= Amina Dawood Al-Mufti =

Jordanian spy for the Israeli Mossad

Amina Dawoud Mohammed Al-Mufti or Onya Moshe Perrad (أمينة داود محمد المفتي; 1939–2008) was a Circassian-Jordanian spy for the Israeli Mossad, who left Islam and converted to Judaism. She was arrested by the secular-nationalist Fatah in 1975, where she remained for nearly five years in detention in Southern Lebanon, until she was released in a prisoner exchange on February 13, 1980.

== Early life ==
Amina Dawood Al-Mufti was born in 1939 in a suburb of Amman. Her family are ethnic Circassians who hold Jordanian citizenship. She held a high political and social position, where her father was a wealthy jewelry merchant and her uncle held the rank of major general in the royal court. Her mother was educated and fluent in four languages, and Amina was the youngest child. In 1957, Amina traveled to Vienna, the capital of Austria, to complete her university studies and obtained a bachelor's degree in medical psychology from the University of Vienna. She returned to Jordan in 1961 and left again for Austria for a doctorate in psychopathology in 1966. Amina then became interested in Judaism. After finding out the person who helped her obtain a fake psychopathology doctorate was Jewish, she decided to convert and marry him. Her husband was an Israeli Air Force pilot with the rank of captain residing in Austria. It was the name of her husband Moshe Perrad that she changed her surname to, after she married him at the Temple of Shimodt in Vienna in 1967.
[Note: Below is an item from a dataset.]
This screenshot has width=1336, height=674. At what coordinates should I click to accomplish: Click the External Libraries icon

Amina and her husband immigrated in 1972 to Israel. At the end of January 1973, the Syrian Armed Forces artillery shot down his plane and he was presumed dead after no trace of him was found.

== Mossad service ==
After the loss of her husband, Amina began her spying, believing that she was avenging the loss of her husband. She joined the Mossad, which in turn subjected her to intensive training, then sent to Lebanon to work as a volunteer inside the Palestinian camps. She got in the Palestinian factions, got to know the leaders, and approached them and gained their trust. She lived in Lebanon, specifically in Beirut, and inserted herself in Palestinian shelters with the excuse that she is a volunteer doctor to heal the wounded. She arrived at the office of Yasser Arafat and convinced him that she is a skilled doctor who genuinely wants to help the Palestinians, and she eventually obtained from him a signed permission on a permit that enables her to enter all Palestinian sites as a doctor involved in the rehabilitation of the wounded. She began monitoring the movements of Palestinian leaders, especially Ali Hassan Salameh, who was a frequent customer at the Coral Beach Hotel in Beirut. With the information, she was also able to thwart several Palestinian operations, and got its men arrested before they carried out the operations. She was directing Israeli forces, to bomb Fatah positions in Lebanon while still looking unsuspicious to the Palestinians. Her name was also linked to the Lillehammer affair.

== Arrest and release ==
In September 1975, Fatah arrested Amina after their investigations revealed that she was sending accurate and sensitive information about the PLO and its personnel and their locations to Israel. Abu Al-Hassan, a PLO official, asked that Amina would not be executed, but Arafat refused, saying she would only be safe if she was exchanged for Palestinian prisoners. After her full confession, she was kept detained for five years in a cave near the city of Sidon, until she was exchanged with two Palestinian prisoners held in Israel, Mehdi Bseiso and William Nassar, on February 13, 1980. The exchange took place on the island of Cyprus on the property of Larnaca International Airport, under the supervision of the Red Cross.

== Release and later life ==
Amina returned to Israel after being exchanged, where she underwent intensive medical care and underwent plastic surgery to fix her broken jaw. Her teeth were also replaced and she was given a wig to cover her hair which became thin after the arrest. Then she moved to live in the city of Kiryat Yam, north of Haifa, under heavy guard. She was given the new name of "Dr. Ruth Nisanov" and a new birth date and identity. She then worked as a psychiatrist in the anesthesiology department at Sheba Medical Center. The department was then headed by Dr. Yona Elian, who was best known for heading the successful Mossad operation to capture Adolf Eichmann. After Dr. Yona Elian left office, Amina was fired and went to work in a hotel by the Dead Sea, and moved to a house in Hadera. In 1994, after Israel signed the peace agreement with Jordan and opened the border between the two countries, Amina traveled to visit her family in Amman. Her family renewed the relationship with her and she made frequent visits. She later returned to Amman, and at the end of 2008, she died at the age of 69 and was buried in Jordan.

Amina topped the honor board at the entrance to the Mossad headquarters. The honor board is a panel that includes the names of the most skilled members who were most loyal to Israel.

== Legacy ==
An Arabic TV series called An Eastern Girl (فتاة من الشرق) was made about her, in which the Syrian actress Suzan Najm Aldeen played Amina. A book was also written about her.